===== Data to use =====
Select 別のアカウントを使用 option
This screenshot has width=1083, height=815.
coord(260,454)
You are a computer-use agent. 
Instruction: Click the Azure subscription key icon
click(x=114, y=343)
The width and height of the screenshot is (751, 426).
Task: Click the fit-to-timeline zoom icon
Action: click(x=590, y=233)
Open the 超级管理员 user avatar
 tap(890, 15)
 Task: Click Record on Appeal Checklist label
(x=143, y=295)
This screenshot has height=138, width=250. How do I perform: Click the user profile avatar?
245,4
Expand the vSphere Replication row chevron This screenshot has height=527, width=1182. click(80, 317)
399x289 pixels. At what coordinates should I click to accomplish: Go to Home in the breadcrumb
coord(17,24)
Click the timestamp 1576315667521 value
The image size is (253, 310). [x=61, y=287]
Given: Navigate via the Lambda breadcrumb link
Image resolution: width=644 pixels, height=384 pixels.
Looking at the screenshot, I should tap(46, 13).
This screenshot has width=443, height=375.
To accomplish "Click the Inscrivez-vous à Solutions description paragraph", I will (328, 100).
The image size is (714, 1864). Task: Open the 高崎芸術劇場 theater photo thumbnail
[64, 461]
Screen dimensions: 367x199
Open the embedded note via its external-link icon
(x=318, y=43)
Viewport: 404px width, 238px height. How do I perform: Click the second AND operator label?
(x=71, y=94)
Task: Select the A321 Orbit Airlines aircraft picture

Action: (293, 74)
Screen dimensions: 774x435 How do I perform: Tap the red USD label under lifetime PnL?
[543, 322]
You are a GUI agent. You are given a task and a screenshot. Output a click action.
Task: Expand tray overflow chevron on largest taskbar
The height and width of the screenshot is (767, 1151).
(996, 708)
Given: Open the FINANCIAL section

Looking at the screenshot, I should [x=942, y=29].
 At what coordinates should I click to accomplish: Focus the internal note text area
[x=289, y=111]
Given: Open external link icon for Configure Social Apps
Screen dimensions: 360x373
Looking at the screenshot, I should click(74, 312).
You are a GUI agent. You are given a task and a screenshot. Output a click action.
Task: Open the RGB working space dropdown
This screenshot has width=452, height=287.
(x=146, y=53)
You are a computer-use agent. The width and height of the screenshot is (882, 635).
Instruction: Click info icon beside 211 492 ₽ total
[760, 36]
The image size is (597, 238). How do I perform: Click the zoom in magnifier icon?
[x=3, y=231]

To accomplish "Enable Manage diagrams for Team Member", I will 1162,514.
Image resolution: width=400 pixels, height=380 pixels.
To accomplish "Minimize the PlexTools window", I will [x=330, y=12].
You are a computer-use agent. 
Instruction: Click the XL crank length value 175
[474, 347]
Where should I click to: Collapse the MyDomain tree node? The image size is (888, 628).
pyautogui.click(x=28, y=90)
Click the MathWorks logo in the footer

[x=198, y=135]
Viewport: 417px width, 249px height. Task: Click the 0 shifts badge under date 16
=====
> Exercise
Repeat the material word for word, in full.

> Task answer
Select 別のアカウントを使用 option
This screenshot has width=1083, height=815.
coord(260,454)
You are a computer-use agent. 
Instruction: Click the Azure subscription key icon
click(x=114, y=343)
The width and height of the screenshot is (751, 426).
Task: Click the fit-to-timeline zoom icon
Action: click(x=590, y=233)
Open the 超级管理员 user avatar
 tap(890, 15)
 Task: Click Record on Appeal Checklist label
(x=143, y=295)
This screenshot has height=138, width=250. How do I perform: Click the user profile avatar?
245,4
Expand the vSphere Replication row chevron This screenshot has height=527, width=1182. click(80, 317)
399x289 pixels. At what coordinates should I click to accomplish: Go to Home in the breadcrumb
coord(17,24)
Click the timestamp 1576315667521 value
The image size is (253, 310). [x=61, y=287]
Given: Navigate via the Lambda breadcrumb link
Image resolution: width=644 pixels, height=384 pixels.
Looking at the screenshot, I should tap(46, 13).
This screenshot has width=443, height=375.
To accomplish "Click the Inscrivez-vous à Solutions description paragraph", I will (328, 100).
The image size is (714, 1864). Task: Open the 高崎芸術劇場 theater photo thumbnail
[64, 461]
Screen dimensions: 367x199
Open the embedded note via its external-link icon
(x=318, y=43)
Viewport: 404px width, 238px height. How do I perform: Click the second AND operator label?
(x=71, y=94)
Task: Select the A321 Orbit Airlines aircraft picture

Action: (293, 74)
Screen dimensions: 774x435 How do I perform: Tap the red USD label under lifetime PnL?
[543, 322]
You are a GUI agent. You are given a task and a screenshot. Output a click action.
Task: Expand tray overflow chevron on largest taskbar
The height and width of the screenshot is (767, 1151).
(996, 708)
Given: Open the FINANCIAL section

Looking at the screenshot, I should [x=942, y=29].
 At what coordinates should I click to accomplish: Focus the internal note text area
[x=289, y=111]
Given: Open external link icon for Configure Social Apps
Screen dimensions: 360x373
Looking at the screenshot, I should click(74, 312).
You are a GUI agent. You are given a task and a screenshot. Output a click action.
Task: Open the RGB working space dropdown
This screenshot has width=452, height=287.
(x=146, y=53)
You are a computer-use agent. The width and height of the screenshot is (882, 635).
Instruction: Click info icon beside 211 492 ₽ total
[760, 36]
The image size is (597, 238). How do I perform: Click the zoom in magnifier icon?
[x=3, y=231]

To accomplish "Enable Manage diagrams for Team Member", I will 1162,514.
Image resolution: width=400 pixels, height=380 pixels.
To accomplish "Minimize the PlexTools window", I will [x=330, y=12].
You are a computer-use agent. 
Instruction: Click the XL crank length value 175
[474, 347]
Where should I click to: Collapse the MyDomain tree node? The image size is (888, 628).
pyautogui.click(x=28, y=90)
Click the MathWorks logo in the footer

[x=198, y=135]
Viewport: 417px width, 249px height. Task: Click the 0 shifts badge under date 16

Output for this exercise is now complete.